Januar 23, 2013

David Cameron and "His European Union"

A. Merkel, D. Cameron, F. Hollande; Foto: TMNews (http://www.tmnews.it)
During the European Council in December 2012 all the European leaders stood side by side. In January 2013 the future of the European Union is being used to drive a wedge between the "Big Three": Great Britain, France and Germany. While Angela Merkel and François Hollande celebrate their "Golden Wedding", David Cameron pledges EU exit. What a European Leadership? Stefan Lehne states: "Several factors differentiate these three countries from most other member states. First, the Big Three states can still rely on their own weight to influence developments and are less dependent on multilateral institutions. Second, they can forum-shop; the EU is just one of several relevant institutional frameworks in which they can operate. And third, the Big Three are involved in shaping policies across a much wider range than other states."

Cameron's "Brexit"

The story of British dissatisfaction with the European Union has a long history. David Cameron picks up where Margaret Thatcher stopped. Just think on Margaret Thatcher and her often quoted "I want my money back", made during a press conference when she was trying to renegotiate Britain's EEC budget contribution at the EEC Summit in Dublin (30 November 1979). And in 2013, David Cameron pledges: "I don’t just want a better deal for Britain. I want a better deal for Europe too." As already Douglas Fraser stated last year: "(t)he possibility of a British exit from the European Union - or a 'Brexit' - is getting a serious airing in London financial circles."

Tagged Cameron Speech
But let me take a closer look on what David Cameron said in his speech with regard to Britain's European future (see the tagged speech on the left side). One thing is clear: The timing of Cameron's speech is very well chosen. While Germany and France are celebrating 50 years of common friendship and European integration, David Cameron is questioning Great Britain's future in the European Union. 

Cameron's "Brexit"
  • Course adjustment
Taking into consideration the repeated use of words in David Cameron's speech, it is obviously that British Prime Minister used very often "EU", "Union", "Europe", "European" and "Britain". It could be seen as a strategic stocktaking and course adjustment of Britain in the European Union.

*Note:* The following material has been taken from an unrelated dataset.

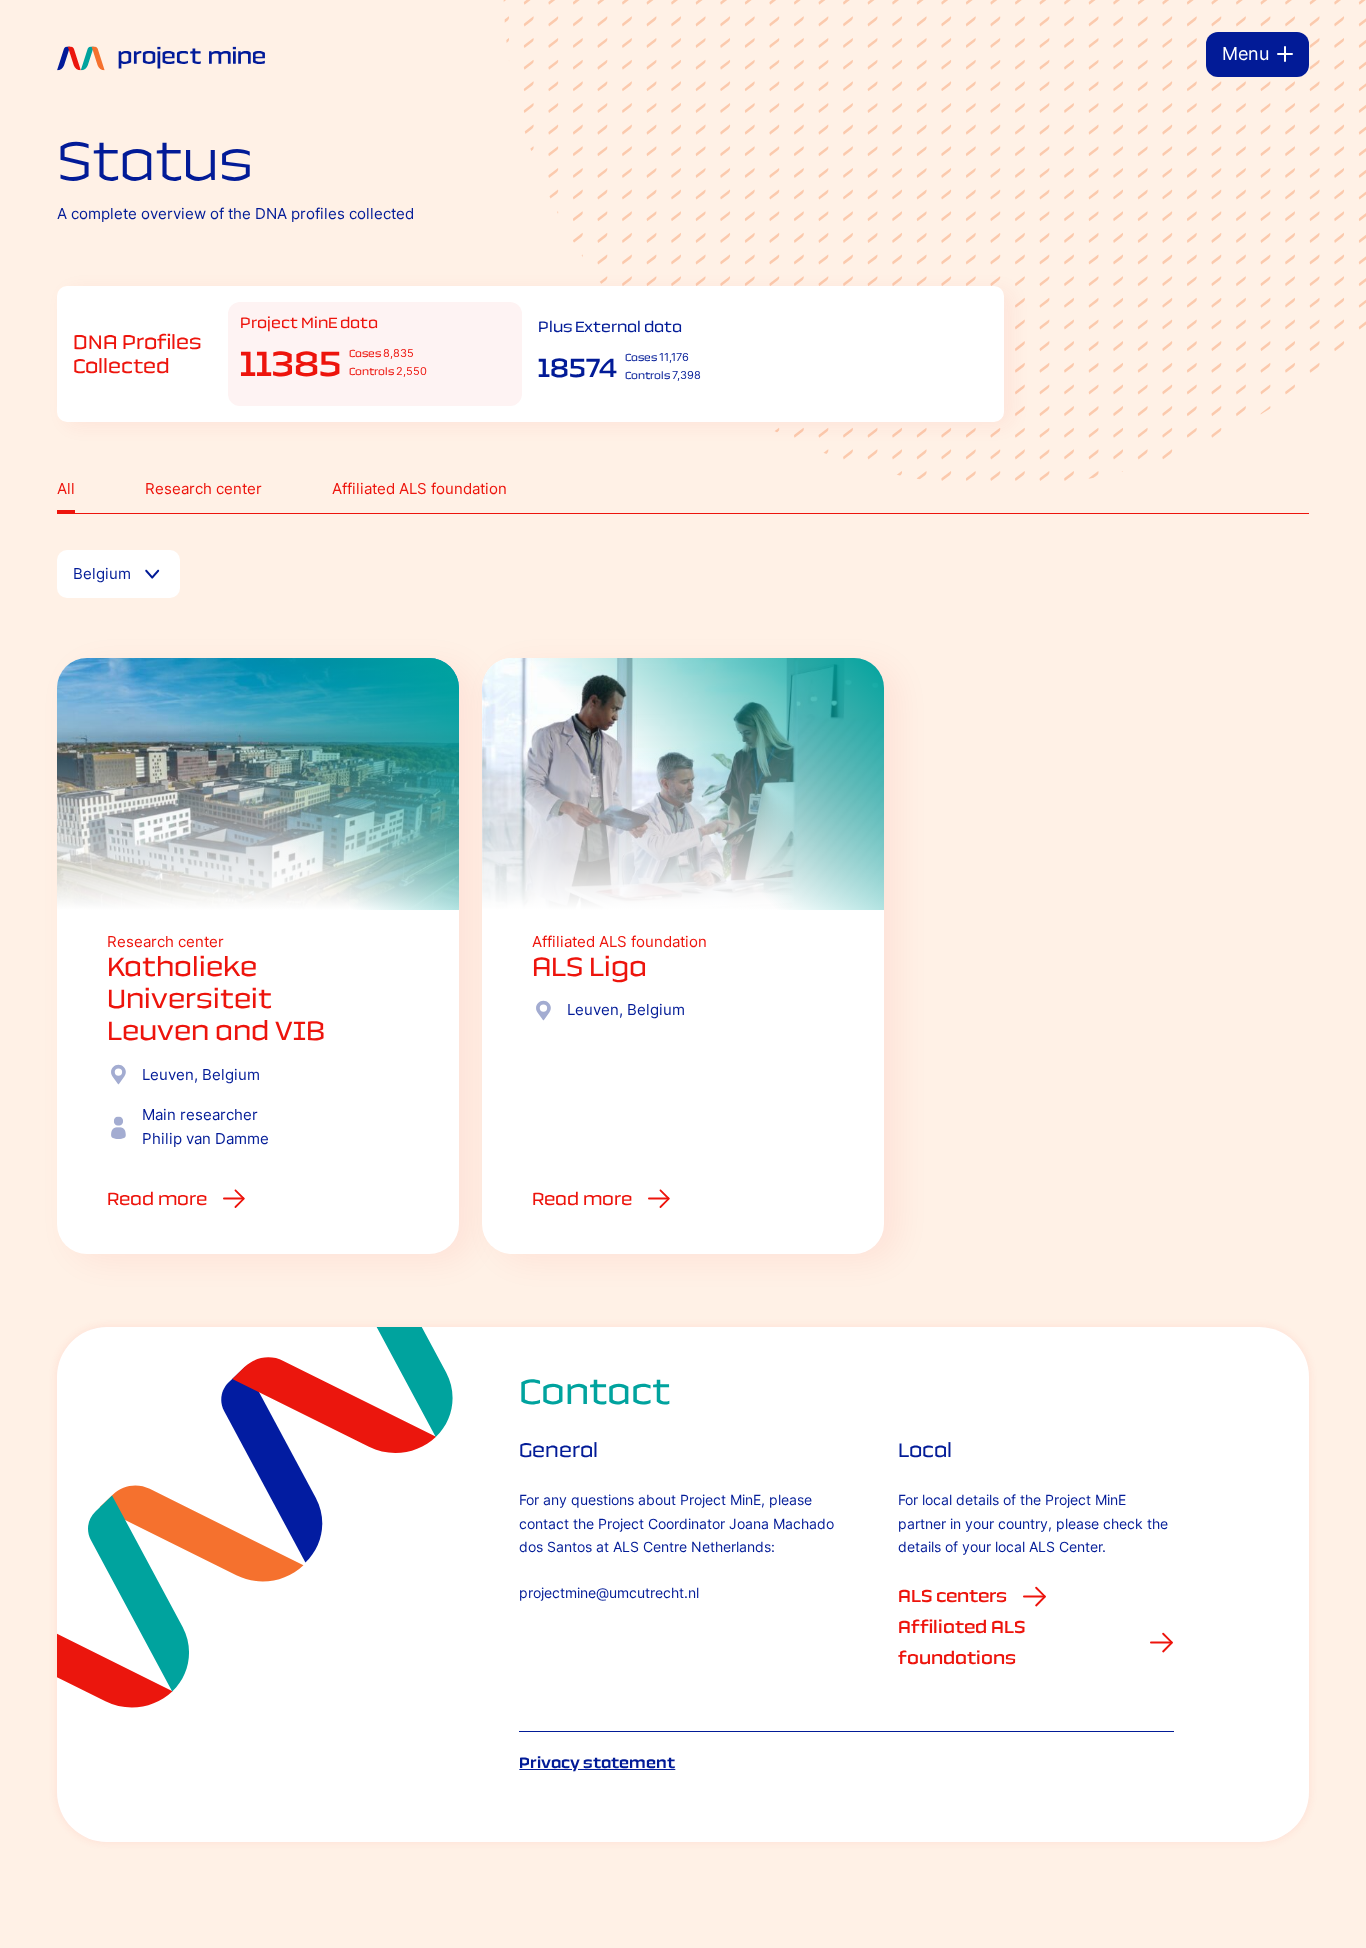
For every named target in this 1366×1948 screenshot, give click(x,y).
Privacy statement (597, 1762)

However, this was his purpose: What is Britain expecting from the European Union? 
  • Updated European Union 
David Cameron proposes a British model for an updated European Union based on five principles: competitiveness, flexibility, reverse power flow from European institution to Member states, democratic accountability and fairness: "These five principles provide what, I believe, is the right approach for the European Union." The reverse power flow from European institution to Member states, however, the president of the European council Herman Van Rompuy has already rejected. But which powers does David Cameron have in mind is unclear.
  • Just simply ask the British people 
Further, David Cameron puts the European future of Great Britain into question. His proposal: Just simply ask the British people: "Simply asking the British people to carry on accepting a European settlement over which they have had little choice is a path to ensuring that when the question is finally put – and at some stage it will have to be – it is much more likely that the British people will reject the EU. (...)  A real choice between leaving or being part of a new settlement in which Britain shapes and respects the rules of the single market but is protected by fair safeguards, and free of the spurious regulation which damages Europe’s competitiveness. (...) If we left the European Union, it would be a one-way ticket, not a return. (...) And I say to our European partners, frustrated as some of them no doubt are by Britain’s attitude: work with us on this." The exit of a powerful EU member state could become possible in the recent history of the European Union.
  • Europe à la carte 
The most dangerous signal is: "We must not be weighed down by an insistence on a one size fits all approach which implies that all countries want the same level of integration. The fact is that they don’t and we shouldn’t assert that they do." What does it mean? The answer is very simple: Many European Unions. And France gives an immediate answer to Cameron's proposal: “Europe, let’s suppose it was a football club, you join the club, but once you’re in it, you can’t say ‘let’s play rugby’,” RFI quoted French Foreign Minister Laurent Fabius. According to Herman Van Rompuy: "If every member state were able to cherry-pick those parts of existing policies that they most like, and opt out of those that they least like, the union in general, and the single market in particular, would soon unravel," he said quoted by The Guardian.
  • "(a) new global race of nations is underway today"
But can Britain compete on the global stage without the European Union? German Finance Minister Wolfgang Schäuble doubts it: "Without the EU as an amplifier, Britain's influence in the world would be lessened. No European country alone can make its voice heard in today's globalised world," said Schäuble quoted by The Guardian.

Much ado about nothing? I don't think so. David Cameron's speech might seem slightly exaggerated, but basically it is a debate on the basic principles of the European Union. And it is an early entry into the election campaign.